■ **Set problem**: Turn everything in the material from the line containing "This screenshot has width=1920, height=1080." down to the line containing "pyautogui.click(x=1642, y=144)" into a Markdown table with two columns, Row and Line, skipping any blank lines. Leave the pictures out.

>> BEGIN Record list

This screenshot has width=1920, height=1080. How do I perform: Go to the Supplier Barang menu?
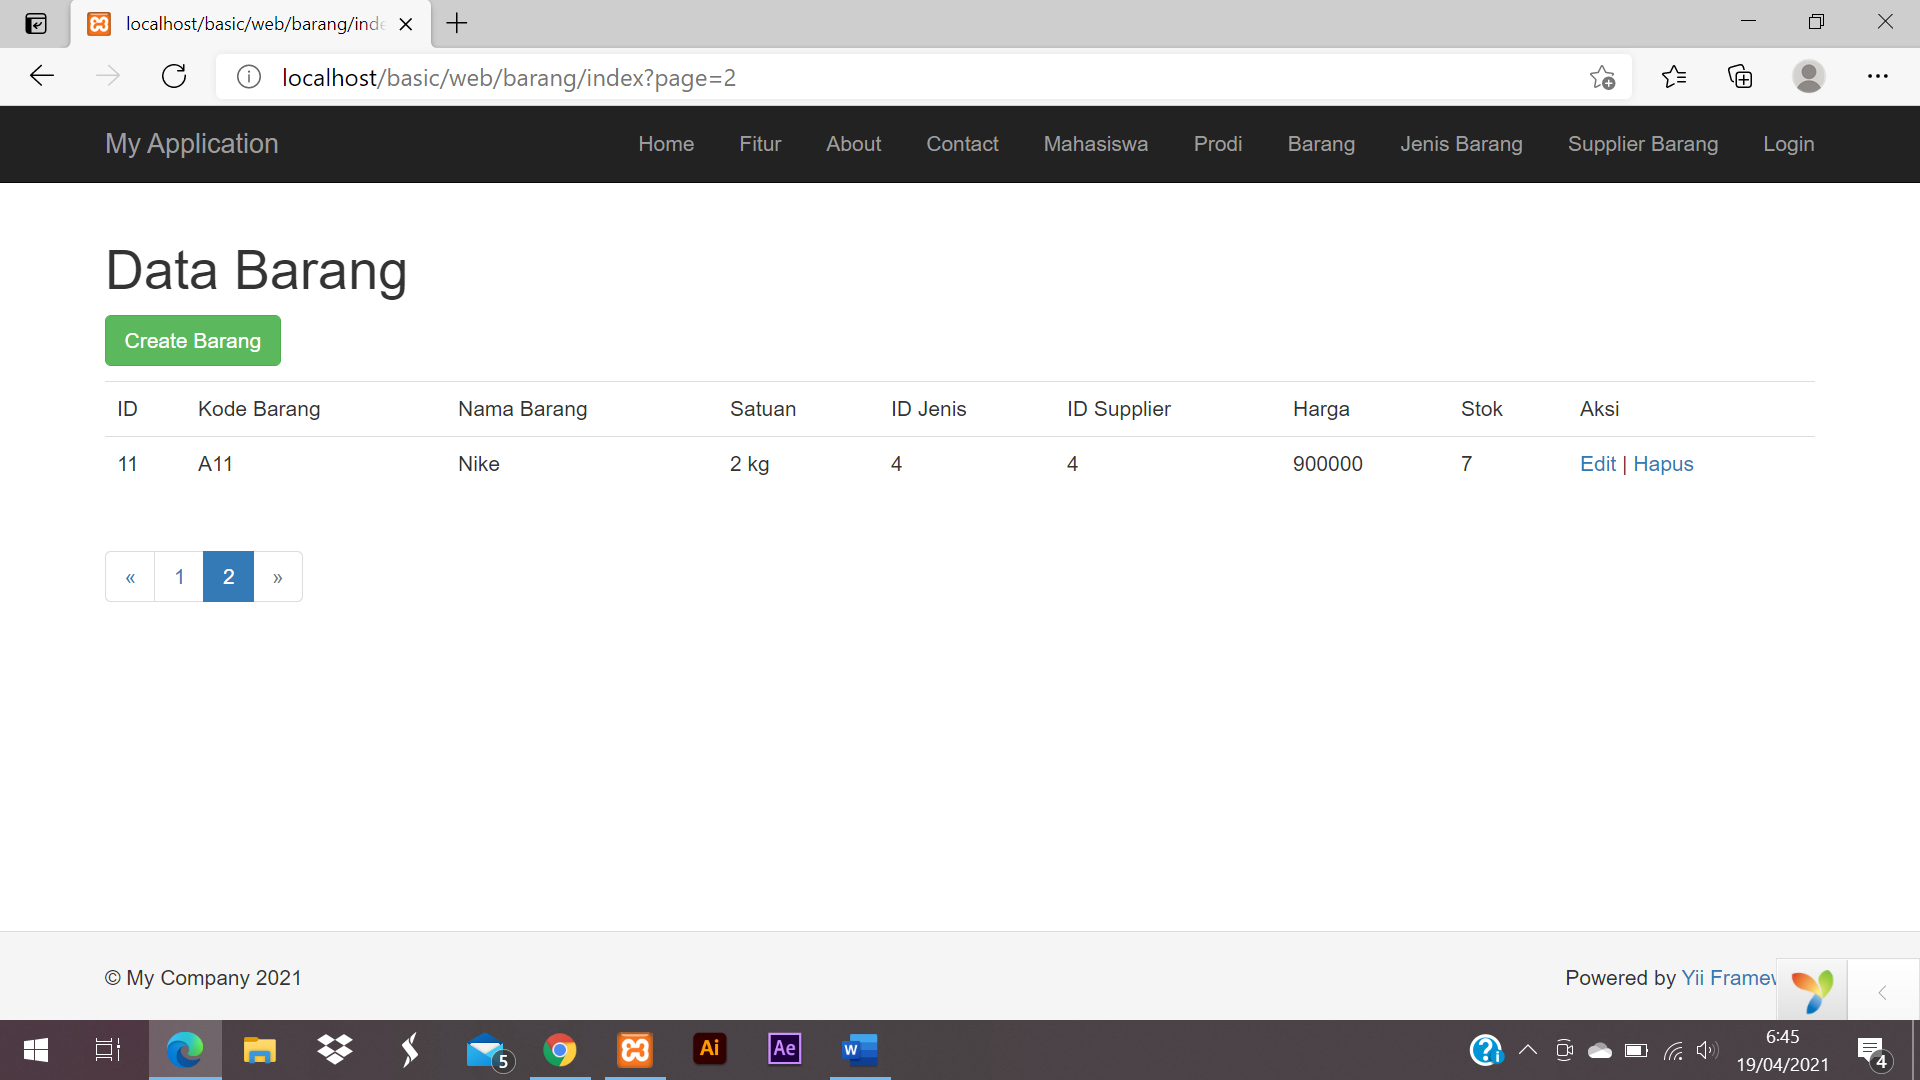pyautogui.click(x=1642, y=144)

>> END Record list
>> BEGIN Record list

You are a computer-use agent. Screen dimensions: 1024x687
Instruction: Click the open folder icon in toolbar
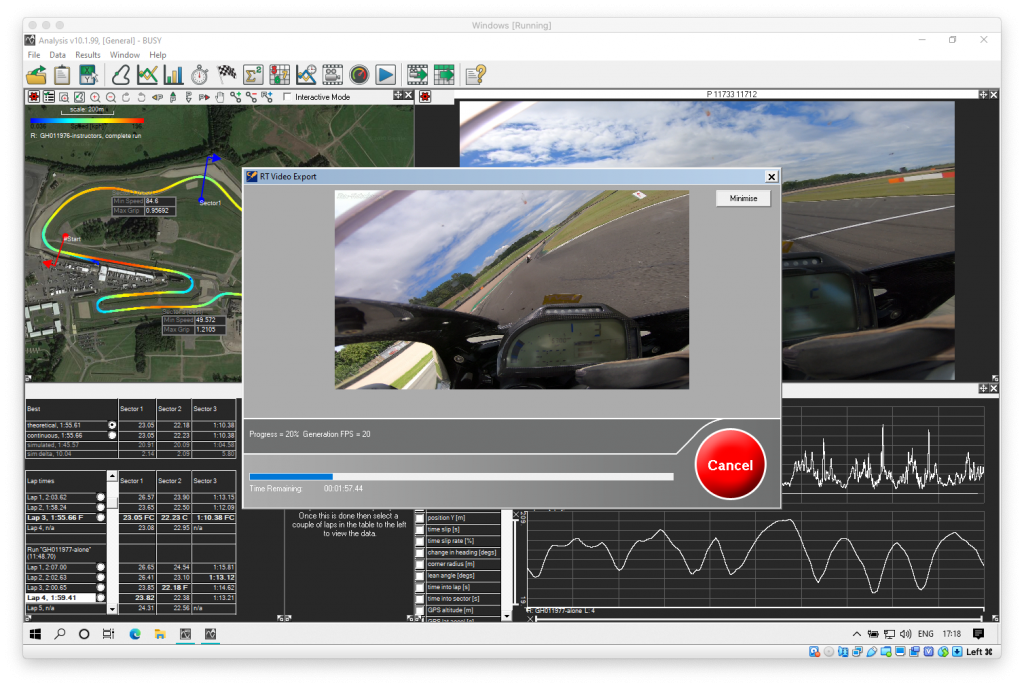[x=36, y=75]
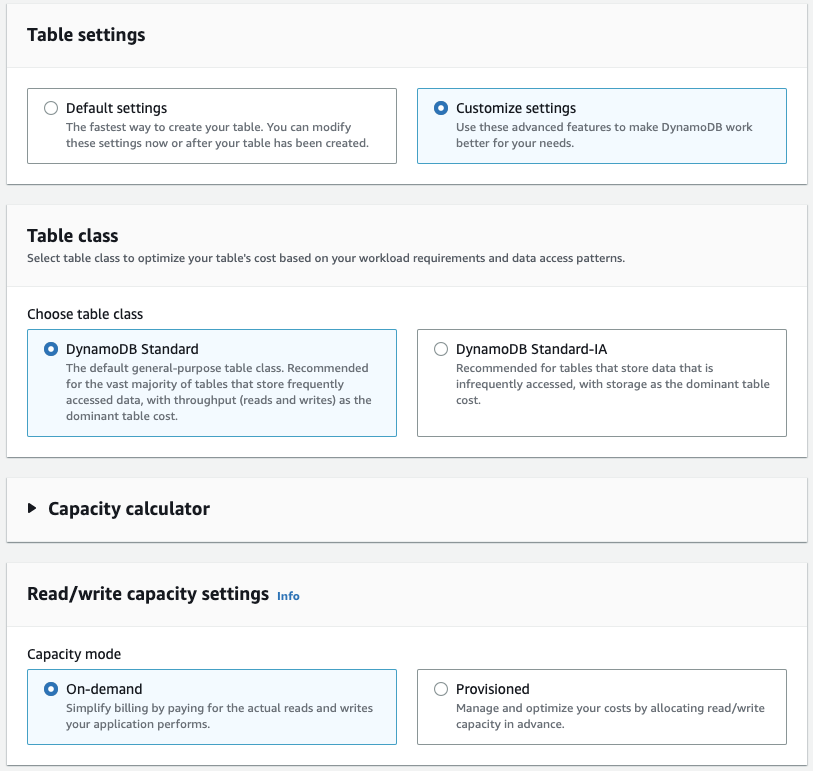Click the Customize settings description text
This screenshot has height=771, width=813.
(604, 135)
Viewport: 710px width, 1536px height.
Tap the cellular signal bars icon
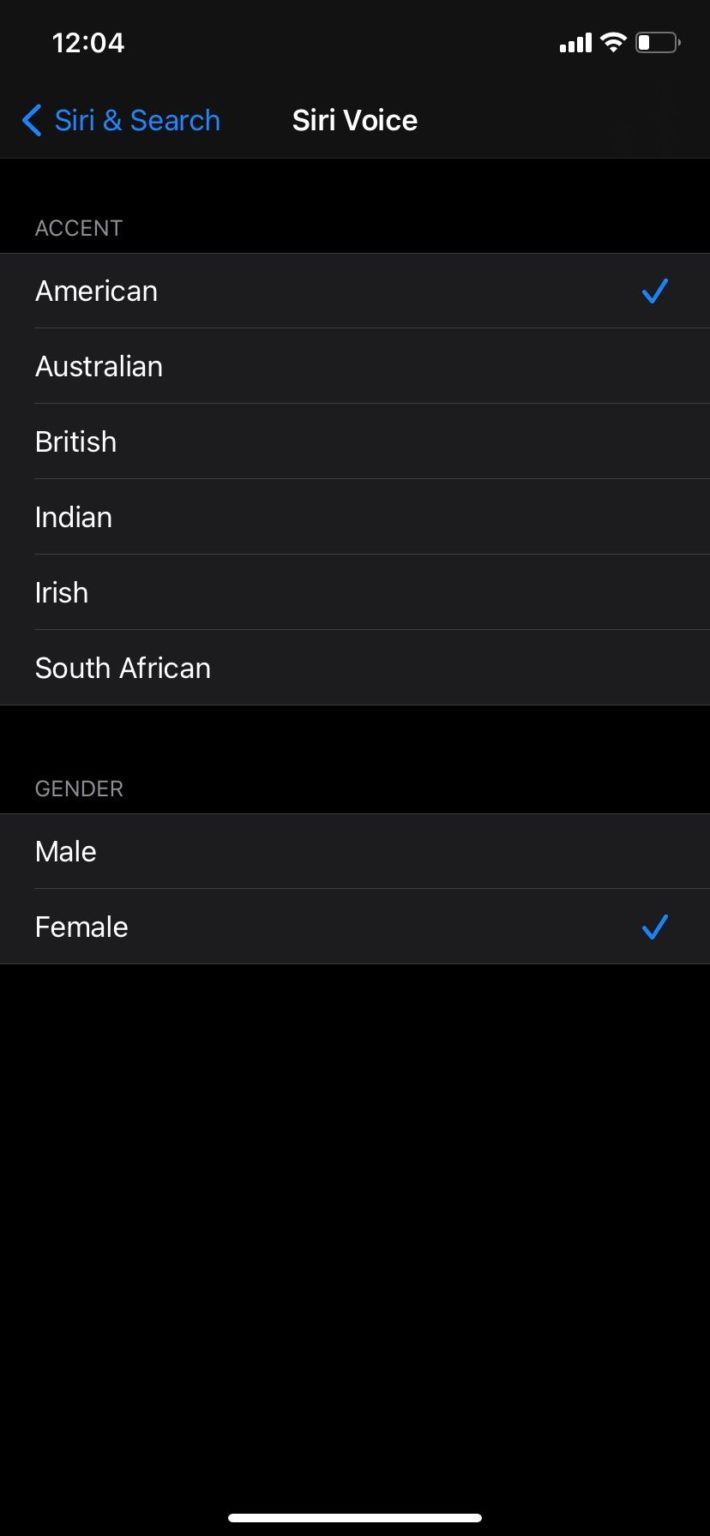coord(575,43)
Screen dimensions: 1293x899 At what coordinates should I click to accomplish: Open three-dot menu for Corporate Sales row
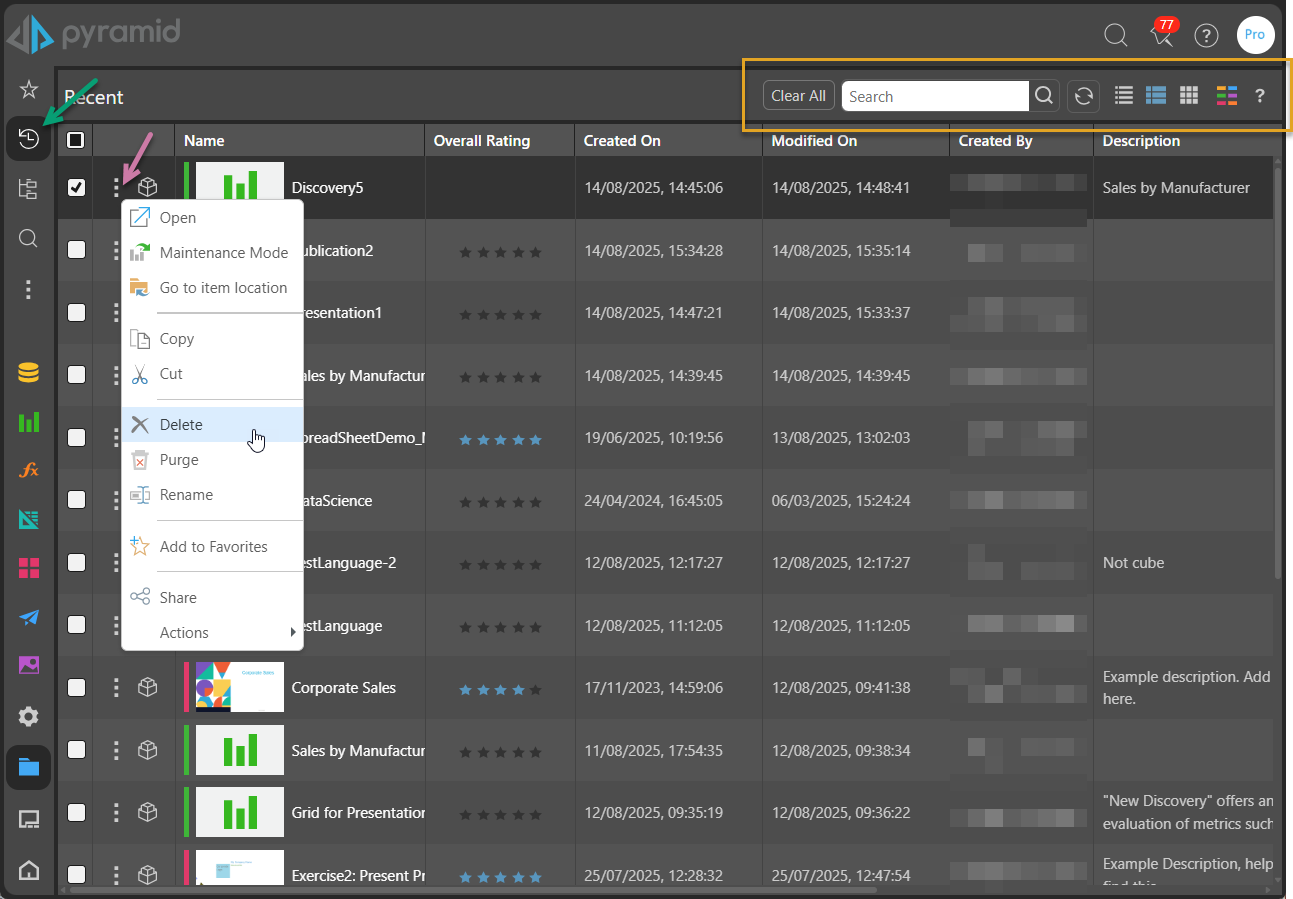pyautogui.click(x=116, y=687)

>> END Record list
>> BEGIN Record list

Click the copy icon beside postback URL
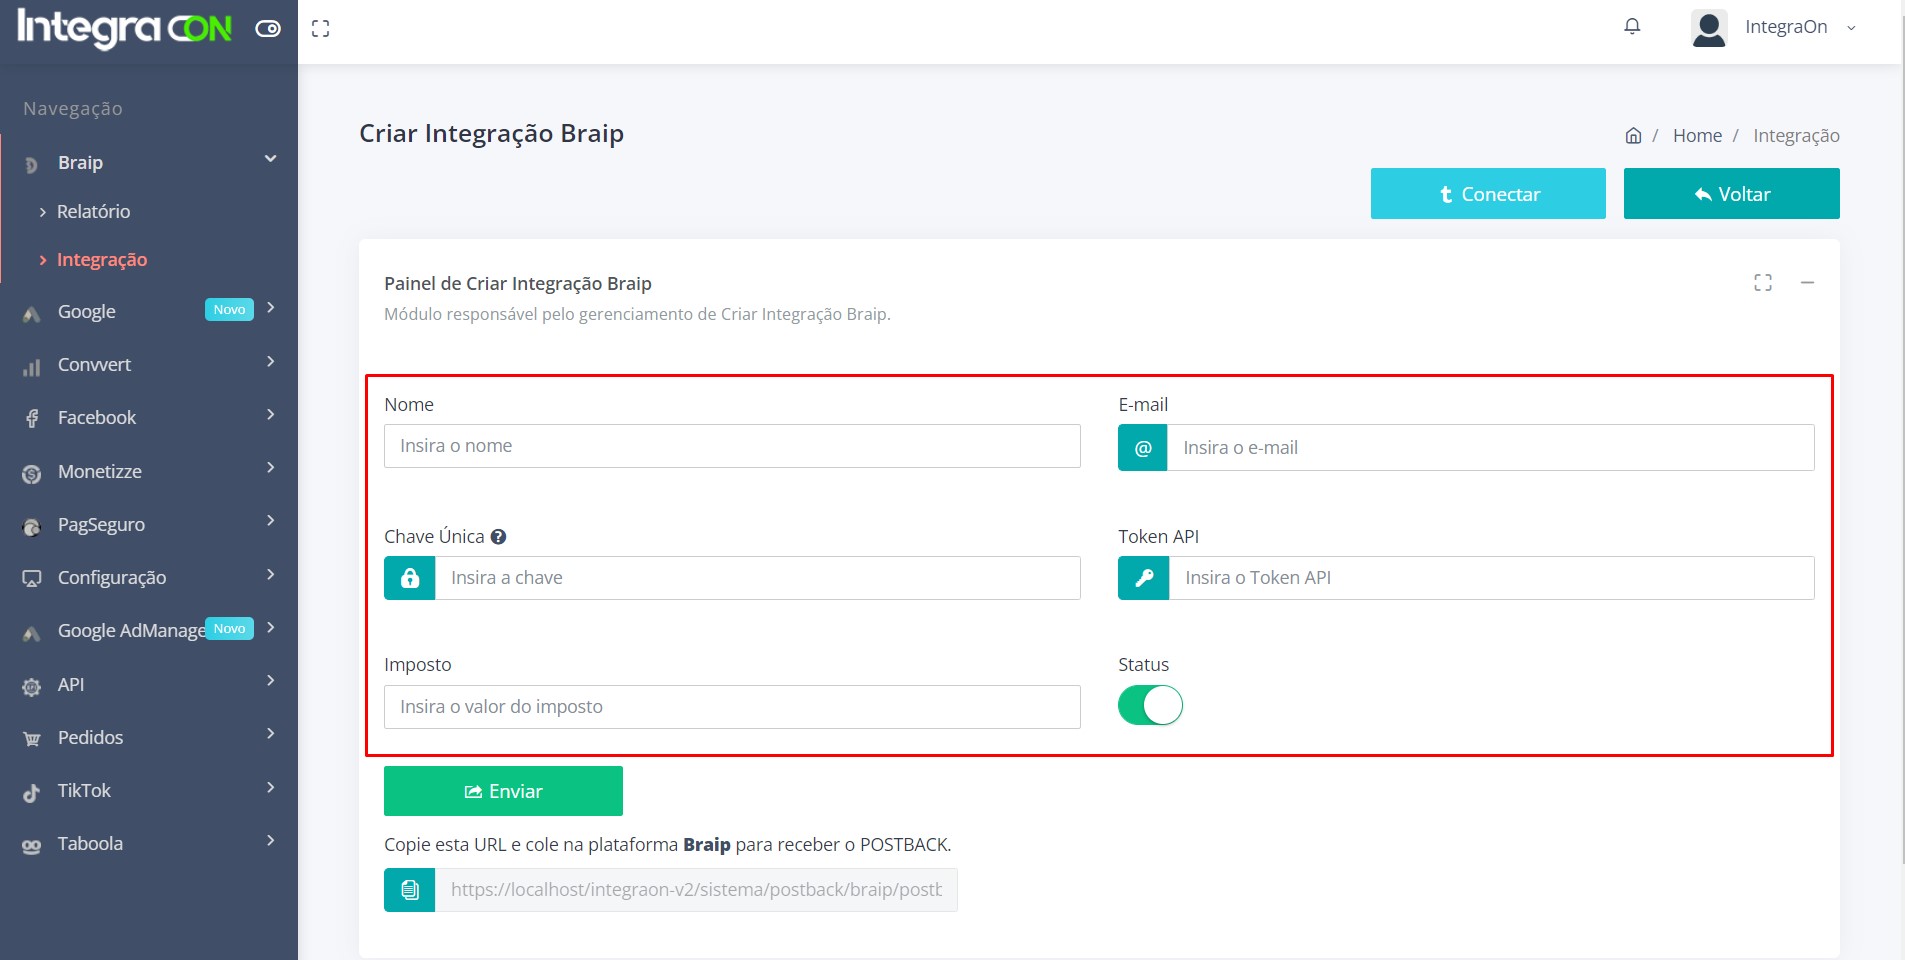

>> END Record list

■ **Reply**:
| Row | Line |
|---|---|
| 1 | This screenshot has width=1920, height=1080. How do I perform: Go to the Supplier Barang menu? |
| 2 | pyautogui.click(x=1642, y=144) |